High-income countries need to support this effort by, for example:
· Delivering on existing and future promises of funding fully and at the agreed times;
· Funding the necessary secretariat and technical expertise;
· Being more imaginative and generous about technology transfer;
· Explicitly recognising the Paris Agreement clauses on ‘Common but Differentiated Responsibilities and Respective Capacities’
In their turn, developing countries must think of the last not in purely mercantilist terms (what extra can they export), but also in dimensions like timing and their domestic policies.
The answer to climate change is not to stop trading. The trading system has delivered untold benefits precisely because it breaks the identity between production and consumption. So, we have to solve the problems I have been talking about. It will be technically demanding and politically sensitive, but there is no better place to start than a Continental-scale summit meeting.
This blog is based on L Alan Winters’ comments to Trade and Foreign ministers at the Summit of the Americas, Los Angeles, 7th June 2022.
- The ETS applies to (loosely defined) electricity and heat generation, oil refineries, iron & steel, aluminium, non-ferrous metals, cement, lime & glass & ceramics, pulp & paper & cardboard, acids, bulk organic chemicals and commercial aviation. Only those in bold were suggested for inclusion in the Commission’s proposed CBAM, although the Parliament is pushing for somewhat greater coverage.
- For example, an interesting proposal has emerged from Germany.
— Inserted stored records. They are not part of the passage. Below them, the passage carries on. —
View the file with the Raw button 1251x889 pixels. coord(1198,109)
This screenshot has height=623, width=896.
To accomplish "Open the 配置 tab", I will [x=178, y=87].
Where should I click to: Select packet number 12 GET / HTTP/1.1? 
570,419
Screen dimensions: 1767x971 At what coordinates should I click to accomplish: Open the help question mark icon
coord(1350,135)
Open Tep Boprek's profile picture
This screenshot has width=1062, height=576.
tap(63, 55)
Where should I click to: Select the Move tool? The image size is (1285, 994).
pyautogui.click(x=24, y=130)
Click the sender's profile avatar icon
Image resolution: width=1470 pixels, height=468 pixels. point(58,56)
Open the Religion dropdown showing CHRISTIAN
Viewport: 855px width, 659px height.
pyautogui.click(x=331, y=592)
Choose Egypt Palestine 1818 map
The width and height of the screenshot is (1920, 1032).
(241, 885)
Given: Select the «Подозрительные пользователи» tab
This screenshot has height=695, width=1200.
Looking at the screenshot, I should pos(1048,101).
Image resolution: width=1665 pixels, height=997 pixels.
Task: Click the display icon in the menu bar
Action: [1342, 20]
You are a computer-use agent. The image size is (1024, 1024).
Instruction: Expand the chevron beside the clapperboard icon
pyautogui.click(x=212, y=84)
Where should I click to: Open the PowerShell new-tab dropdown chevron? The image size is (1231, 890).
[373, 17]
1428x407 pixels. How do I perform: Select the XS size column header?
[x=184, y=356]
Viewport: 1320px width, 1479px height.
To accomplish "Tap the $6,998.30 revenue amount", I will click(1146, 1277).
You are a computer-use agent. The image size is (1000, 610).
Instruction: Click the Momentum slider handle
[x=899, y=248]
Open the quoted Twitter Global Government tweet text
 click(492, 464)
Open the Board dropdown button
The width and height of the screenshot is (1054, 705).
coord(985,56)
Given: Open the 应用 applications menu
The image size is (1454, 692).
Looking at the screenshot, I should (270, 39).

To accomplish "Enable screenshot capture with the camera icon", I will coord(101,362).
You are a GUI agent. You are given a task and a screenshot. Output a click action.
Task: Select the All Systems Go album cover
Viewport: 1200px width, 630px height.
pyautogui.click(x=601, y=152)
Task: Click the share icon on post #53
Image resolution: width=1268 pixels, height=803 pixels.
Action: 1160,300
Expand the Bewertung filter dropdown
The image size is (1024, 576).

- Also, between the lines of the excellent technical analysis of the CBAM, one can almost hear the bureaucracy saying ‘please don’t make us try to implement this’.
- It is true that succeeding with ‘green’ technologies elsewhere will be difficult if the Chinese subsidise their industries heavily, but adding a subsidies clause into this arrangement looks a lot like trying to use it as an anti-subsidy tool in a way that is very probably inconsistent with US and EU WTO obligations.